━━━ Given data ━━━

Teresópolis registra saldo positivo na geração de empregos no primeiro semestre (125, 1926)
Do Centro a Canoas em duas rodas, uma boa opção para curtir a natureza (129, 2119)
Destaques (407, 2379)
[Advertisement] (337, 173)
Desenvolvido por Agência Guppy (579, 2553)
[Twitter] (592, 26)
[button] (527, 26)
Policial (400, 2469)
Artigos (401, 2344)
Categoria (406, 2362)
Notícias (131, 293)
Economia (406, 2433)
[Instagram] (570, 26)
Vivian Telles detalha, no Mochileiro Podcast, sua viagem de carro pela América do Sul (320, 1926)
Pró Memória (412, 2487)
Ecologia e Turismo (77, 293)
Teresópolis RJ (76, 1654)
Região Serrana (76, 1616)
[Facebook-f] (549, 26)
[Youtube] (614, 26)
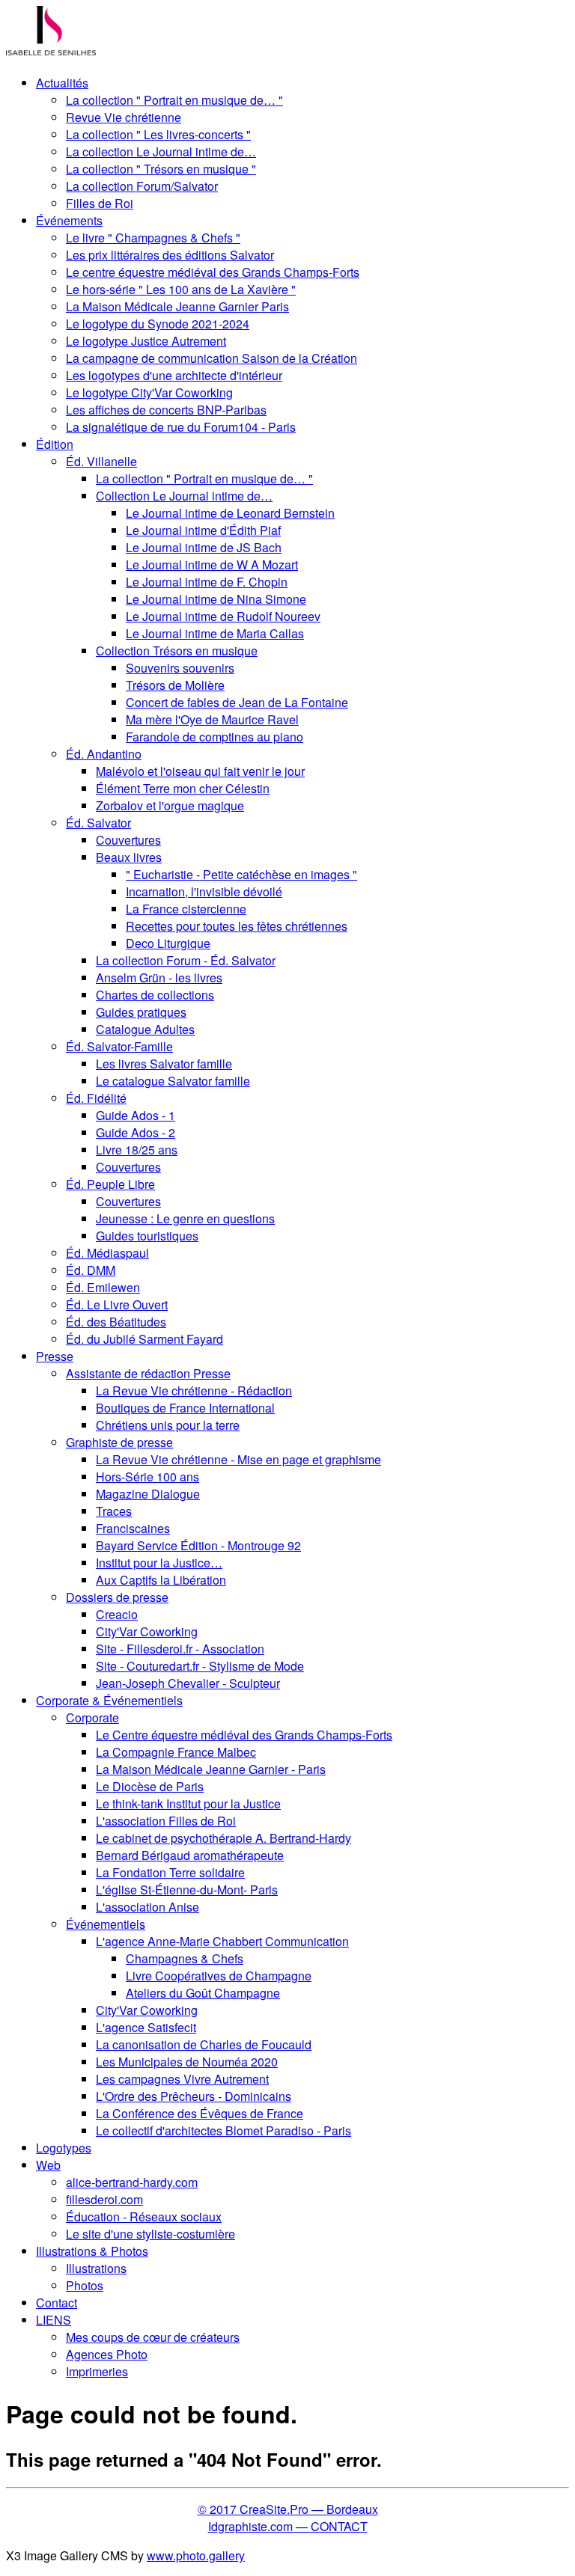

━━━

Your instructions. Copy the lines above exactly and exclude every image.

Solution for this exercise.
Teresópolis registra saldo positivo na geração de empregos no primeiro semestre (125, 1926)
Do Centro a Canoas em duas rodas, uma boa opção para curtir a natureza (129, 2119)
Destaques (407, 2379)
[Advertisement] (337, 173)
Desenvolvido por Agência Guppy (579, 2553)
[Twitter] (592, 26)
[button] (527, 26)
Policial (400, 2469)
Artigos (401, 2344)
Categoria (406, 2362)
Notícias (131, 293)
Economia (406, 2433)
[Instagram] (570, 26)
Vivian Telles detalha, no Mochileiro Podcast, sua viagem de carro pela América do Sul (320, 1926)
Pró Memória (412, 2487)
Ecologia e Turismo (77, 293)
Teresópolis RJ (76, 1654)
Região Serrana (76, 1616)
[Facebook-f] (549, 26)
[Youtube] (614, 26)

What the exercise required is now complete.